Gross profit increased $104 million, or 20% from $507 million (or 45.6% of sales) in the third quarter of 2008 to $611 million (or 48.5% of sales) in the third quarter of 2009. Gross profit increased $644 million, or 58%, from $1.11 billion (or 45.2% of sales) for the nine months ended September 30, 2008, to $1.76 billion (or 47.8% of sales) for the nine months ended September 30, 2009. The increase in gross profit dollars was primarily a result of the increase in sales resulting from the acquisition of CSK and sales from new stores. The increase in gross profit as a percentage of sales is primarily the result of changes in product mix, lower product acquisition cost, distribution system improvements, sales from acquired CSK stores and a favorable pricing environment on certain commodity based products. Our product mix was improved by the continued customization of our merchandise selections at each store based on vehicle demographics and customer demands in each store's market. The product buying synergies realized were due to improved negotiating leverage with vendors as a result of large purchase volume increases driven by the CSK acquisition. Improvements in our distribution system were the result of capital projects designed to create operating expense efficiencies. Gross margin percentages on sales at CSK stores are typically higher than existing O'Reilly branded stores primarily because a greater portion of these sales are made to DIY customers, which typically have higher gross margin percentages, and overall price levels that are specific to the markets in which the acquired stores are located. The reductions in commodity prices, without corresponding decreases in retail pricing, are expected to normalize over the remainder of the year.
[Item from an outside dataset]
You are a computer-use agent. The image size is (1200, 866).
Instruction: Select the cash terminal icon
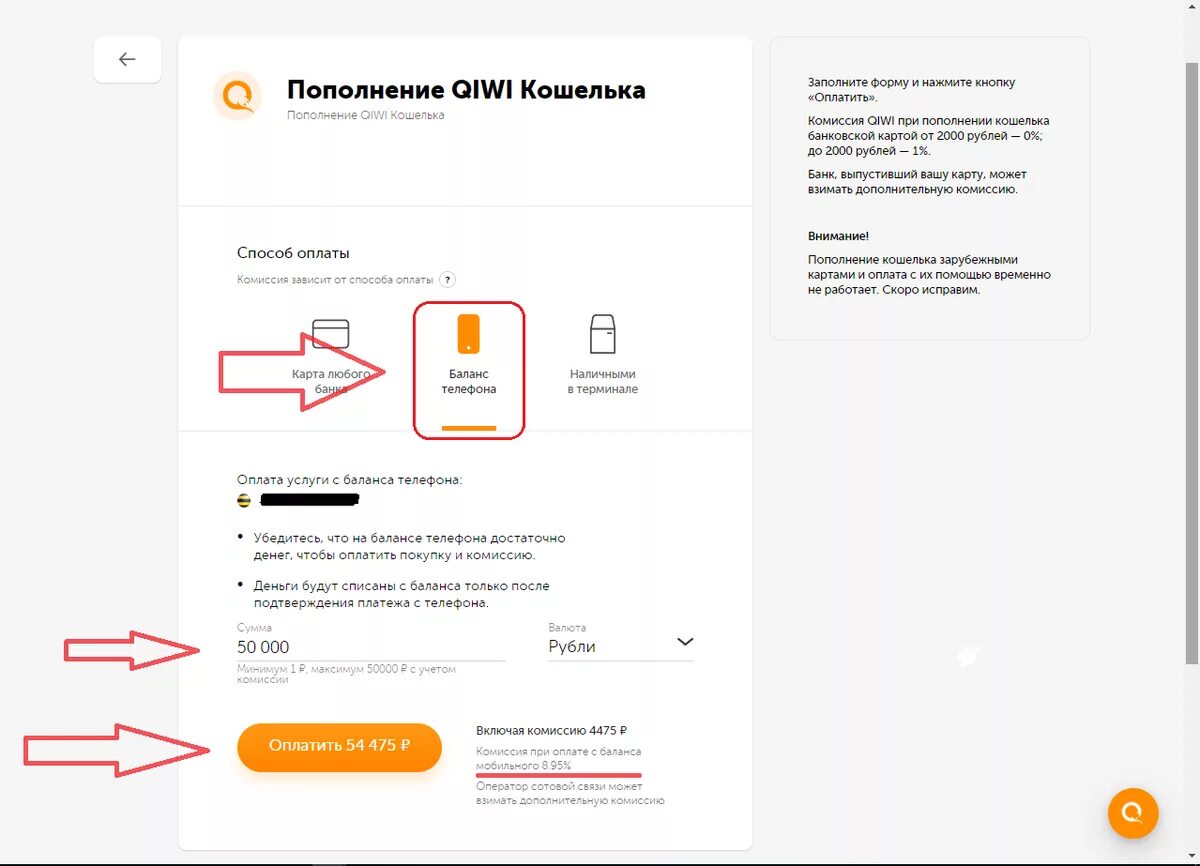tap(603, 334)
Selling, general and administrative expenses ("SG&A") increased $46 million, or 11%, from $415 million (or 37.3% of sales) in the third quarter of 2008 to $461 million (or 36.7% of sales) in the third quarter of 2009. The dollar increase in SG&A expenses resulted from the additional team members and other resources needed to support our increased store count. The decrease in SG&A as a percentage of sales was primarily due to a reduction in administrative overhead as we transition the CSK headquarters operations in Phoenix, Arizona to our facilities in Springfield, Missouri and increased leverage of fixed costs as a result of the increase in comparable store sales. SG&A increased $487 million, or 57%, from $858 million (or 34.8% of sales) for the nine months ended September 30, 2008, to $1.34 billion (or 36.6% of sales) for the nine months ended September 30, 2009. The increase in SG&A as a percentage of sales was attributable to the addition of the acquired CSK stores, which have a higher expense structure than the core O'Reilly store base, and the additional store payroll required to complete the ongoing product-line changeovers for acquired CSK stores.